Suppose $(X,d)$ is a metric space and let $\mathcal{L}$ be the space of bounded Lipschitz functions on $X$. Let $D$ be a countable dense subset of $X$ and consider the set of functions $$h_{q_1,q_2,k,y}(x)=\min\{(q_1+q_2d(x,y)),k\}, \ q_1, q_2, k \in \mathbb{Q}, \ q_2,k\in(0,1), \ y \in D$$ and let $\mathcal{D}$ the set generated by these functions by taking $\inf$ over finitely many of them. Let $\mathcal{C}=\{\lambda f\ | \ \lambda\in\mathbb{Q}, f\in \mathcal{D}\}$. Is it true that $\mathcal{C}$ is dense (with the uniform metric) in $\mathcal{L}$? If so, how can I prove it? Hints or references are also greatly appreciated.
UPDATE copper.hat pointed out this is false when $X=\mathbb{R}$. Is it true if $(X,d)$ is compact?
(Reference: page 107 of this book: http://www.springer.com/birkhauser/mathematics/book/978-3-7643-8721-1 )
Let $X=\mathbb{R}$ with the usual metric.
First take a representative $h(x) = \min(a+b|x-y|, c)$, where $b \ge 0$. If $b=0$, then $h$ is a constant, if $b \neq 0$ then for $|x|$ sufficiently large we see that $h$ is constant.

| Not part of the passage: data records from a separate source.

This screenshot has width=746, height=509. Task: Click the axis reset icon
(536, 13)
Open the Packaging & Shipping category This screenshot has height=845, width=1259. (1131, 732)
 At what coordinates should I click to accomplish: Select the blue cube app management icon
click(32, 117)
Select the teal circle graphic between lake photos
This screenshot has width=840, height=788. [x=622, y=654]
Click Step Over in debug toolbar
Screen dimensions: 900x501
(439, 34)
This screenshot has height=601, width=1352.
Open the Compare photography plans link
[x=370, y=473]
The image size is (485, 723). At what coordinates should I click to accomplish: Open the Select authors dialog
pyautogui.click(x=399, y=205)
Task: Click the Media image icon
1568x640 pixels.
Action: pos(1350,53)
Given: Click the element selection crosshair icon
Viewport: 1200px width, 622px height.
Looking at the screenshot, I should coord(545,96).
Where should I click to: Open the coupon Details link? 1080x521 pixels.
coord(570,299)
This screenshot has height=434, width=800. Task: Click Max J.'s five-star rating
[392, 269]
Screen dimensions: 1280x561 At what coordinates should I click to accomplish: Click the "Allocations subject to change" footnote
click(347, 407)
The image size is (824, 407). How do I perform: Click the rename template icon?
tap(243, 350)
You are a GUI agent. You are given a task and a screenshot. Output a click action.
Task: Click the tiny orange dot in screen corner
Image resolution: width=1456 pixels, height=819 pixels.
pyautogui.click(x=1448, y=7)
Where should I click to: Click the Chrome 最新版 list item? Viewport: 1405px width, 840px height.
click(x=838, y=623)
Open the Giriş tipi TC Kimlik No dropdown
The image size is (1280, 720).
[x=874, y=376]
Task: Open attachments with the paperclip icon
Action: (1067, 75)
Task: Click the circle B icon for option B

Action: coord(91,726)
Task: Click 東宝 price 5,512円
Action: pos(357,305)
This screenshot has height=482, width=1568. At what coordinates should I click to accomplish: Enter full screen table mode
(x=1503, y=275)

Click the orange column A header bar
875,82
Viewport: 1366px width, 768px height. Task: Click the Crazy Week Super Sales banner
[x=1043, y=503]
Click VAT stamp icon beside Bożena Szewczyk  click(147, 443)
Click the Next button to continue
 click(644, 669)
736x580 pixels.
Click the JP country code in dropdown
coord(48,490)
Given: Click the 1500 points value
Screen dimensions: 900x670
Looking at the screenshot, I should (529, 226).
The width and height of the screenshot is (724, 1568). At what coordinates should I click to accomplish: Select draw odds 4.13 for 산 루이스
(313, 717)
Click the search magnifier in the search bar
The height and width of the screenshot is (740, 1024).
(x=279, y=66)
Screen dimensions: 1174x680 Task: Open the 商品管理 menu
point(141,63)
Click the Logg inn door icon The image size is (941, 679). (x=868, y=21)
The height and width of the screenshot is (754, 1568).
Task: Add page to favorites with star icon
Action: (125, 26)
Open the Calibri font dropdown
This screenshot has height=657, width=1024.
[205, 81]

We then see that if $d \in {\cal D}$ then for $|x|$ sufficiently large, $d$ is a eventually a constant.
Hence, if $h \in {\cal C}$, then it is eventually a constant.
Choose $f(x) = \min_{k \in \mathbb{Z}} |x-2k|$. Note that $f(2n) = 0, f(2n+1) = 1$ for all integers $n$.
Suppose $h \in {\cal C}$ such that $\|f-h\|_\infty < {1 \over 4}$, in particular $h$ is eventually a constant, which gives a contradiction.